_About this exercise_:
Your output is one number, the count of lines in the listing below that hold the word "settings".

_Data for this exercise_:
········
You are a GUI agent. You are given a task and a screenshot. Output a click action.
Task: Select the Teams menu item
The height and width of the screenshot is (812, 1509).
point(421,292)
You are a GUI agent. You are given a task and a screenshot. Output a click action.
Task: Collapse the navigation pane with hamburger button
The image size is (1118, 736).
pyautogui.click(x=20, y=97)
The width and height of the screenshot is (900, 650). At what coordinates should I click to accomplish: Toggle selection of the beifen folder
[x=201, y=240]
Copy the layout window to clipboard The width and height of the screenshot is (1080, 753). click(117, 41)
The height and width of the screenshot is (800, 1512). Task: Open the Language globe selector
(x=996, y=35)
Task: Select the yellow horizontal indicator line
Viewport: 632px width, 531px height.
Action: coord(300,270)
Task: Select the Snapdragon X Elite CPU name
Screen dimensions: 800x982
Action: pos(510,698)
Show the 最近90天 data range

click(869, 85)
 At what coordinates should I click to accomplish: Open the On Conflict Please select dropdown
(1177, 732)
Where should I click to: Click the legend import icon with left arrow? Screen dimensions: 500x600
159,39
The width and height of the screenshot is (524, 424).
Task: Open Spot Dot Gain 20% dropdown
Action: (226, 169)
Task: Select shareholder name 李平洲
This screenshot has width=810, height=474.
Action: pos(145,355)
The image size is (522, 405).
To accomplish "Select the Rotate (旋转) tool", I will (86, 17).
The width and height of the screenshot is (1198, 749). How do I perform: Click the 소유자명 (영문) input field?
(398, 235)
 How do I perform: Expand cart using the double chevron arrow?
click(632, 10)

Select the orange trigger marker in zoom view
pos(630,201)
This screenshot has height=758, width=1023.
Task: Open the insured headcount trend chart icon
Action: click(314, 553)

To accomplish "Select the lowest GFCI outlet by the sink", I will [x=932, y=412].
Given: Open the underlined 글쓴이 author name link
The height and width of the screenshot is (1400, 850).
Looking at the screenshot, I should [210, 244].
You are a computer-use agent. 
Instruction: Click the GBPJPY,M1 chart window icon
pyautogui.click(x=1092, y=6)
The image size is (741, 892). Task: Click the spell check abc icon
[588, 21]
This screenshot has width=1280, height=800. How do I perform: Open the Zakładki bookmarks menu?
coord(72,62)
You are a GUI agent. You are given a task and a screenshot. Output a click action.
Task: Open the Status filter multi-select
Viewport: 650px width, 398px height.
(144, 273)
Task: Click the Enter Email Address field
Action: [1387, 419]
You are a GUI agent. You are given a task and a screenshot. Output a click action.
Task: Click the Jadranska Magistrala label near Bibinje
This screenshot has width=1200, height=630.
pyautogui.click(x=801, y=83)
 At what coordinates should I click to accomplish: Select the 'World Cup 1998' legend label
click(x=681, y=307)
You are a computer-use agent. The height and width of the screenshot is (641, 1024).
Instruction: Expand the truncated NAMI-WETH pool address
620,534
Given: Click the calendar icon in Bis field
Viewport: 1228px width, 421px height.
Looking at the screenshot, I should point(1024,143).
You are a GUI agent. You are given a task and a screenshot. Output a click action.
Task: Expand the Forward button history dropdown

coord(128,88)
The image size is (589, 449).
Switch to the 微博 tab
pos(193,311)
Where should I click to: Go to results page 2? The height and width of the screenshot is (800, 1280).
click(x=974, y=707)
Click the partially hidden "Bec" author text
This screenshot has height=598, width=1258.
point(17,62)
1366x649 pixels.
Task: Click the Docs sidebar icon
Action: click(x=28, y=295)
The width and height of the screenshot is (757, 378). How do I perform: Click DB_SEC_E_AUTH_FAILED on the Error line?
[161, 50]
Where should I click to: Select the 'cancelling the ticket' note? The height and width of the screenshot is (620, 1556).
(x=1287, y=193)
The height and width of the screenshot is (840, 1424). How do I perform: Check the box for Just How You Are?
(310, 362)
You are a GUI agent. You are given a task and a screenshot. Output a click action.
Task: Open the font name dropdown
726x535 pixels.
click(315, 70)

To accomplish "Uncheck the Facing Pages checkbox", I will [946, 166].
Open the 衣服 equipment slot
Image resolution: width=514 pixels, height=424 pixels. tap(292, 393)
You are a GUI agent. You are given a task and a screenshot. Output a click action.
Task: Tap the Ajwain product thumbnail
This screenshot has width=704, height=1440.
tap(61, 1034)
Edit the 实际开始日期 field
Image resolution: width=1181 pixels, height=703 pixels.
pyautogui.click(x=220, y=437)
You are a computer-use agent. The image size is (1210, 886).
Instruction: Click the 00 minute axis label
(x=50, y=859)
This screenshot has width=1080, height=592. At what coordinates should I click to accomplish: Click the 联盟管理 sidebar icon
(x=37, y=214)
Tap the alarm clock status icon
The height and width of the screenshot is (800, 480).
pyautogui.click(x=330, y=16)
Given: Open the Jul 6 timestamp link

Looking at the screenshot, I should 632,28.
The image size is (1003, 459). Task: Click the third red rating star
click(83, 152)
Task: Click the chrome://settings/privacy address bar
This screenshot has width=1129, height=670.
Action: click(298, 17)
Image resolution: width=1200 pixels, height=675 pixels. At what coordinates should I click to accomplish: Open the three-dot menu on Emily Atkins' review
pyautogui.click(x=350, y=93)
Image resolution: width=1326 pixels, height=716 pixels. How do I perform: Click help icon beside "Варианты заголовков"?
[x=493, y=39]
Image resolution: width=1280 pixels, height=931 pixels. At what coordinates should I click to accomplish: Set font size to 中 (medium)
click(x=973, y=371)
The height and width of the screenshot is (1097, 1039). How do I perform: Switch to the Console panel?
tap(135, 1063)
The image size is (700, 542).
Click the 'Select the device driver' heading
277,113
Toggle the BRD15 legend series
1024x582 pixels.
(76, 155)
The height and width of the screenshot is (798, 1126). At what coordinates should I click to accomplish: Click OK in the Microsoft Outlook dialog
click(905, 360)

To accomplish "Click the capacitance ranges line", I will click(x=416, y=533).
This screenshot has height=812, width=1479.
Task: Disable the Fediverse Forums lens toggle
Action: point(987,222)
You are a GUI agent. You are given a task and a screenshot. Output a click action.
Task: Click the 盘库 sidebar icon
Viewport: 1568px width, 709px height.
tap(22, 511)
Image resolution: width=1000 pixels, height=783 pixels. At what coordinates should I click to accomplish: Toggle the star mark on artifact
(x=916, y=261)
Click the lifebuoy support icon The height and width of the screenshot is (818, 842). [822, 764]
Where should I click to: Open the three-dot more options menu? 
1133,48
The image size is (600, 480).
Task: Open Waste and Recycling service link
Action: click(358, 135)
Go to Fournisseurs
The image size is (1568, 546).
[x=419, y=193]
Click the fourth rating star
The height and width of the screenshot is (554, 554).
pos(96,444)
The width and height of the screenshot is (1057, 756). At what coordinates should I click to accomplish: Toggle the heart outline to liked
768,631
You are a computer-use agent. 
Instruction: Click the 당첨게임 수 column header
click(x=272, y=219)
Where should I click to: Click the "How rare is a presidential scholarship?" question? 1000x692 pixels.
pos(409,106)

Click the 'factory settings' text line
········
_Result of this exercise_:
2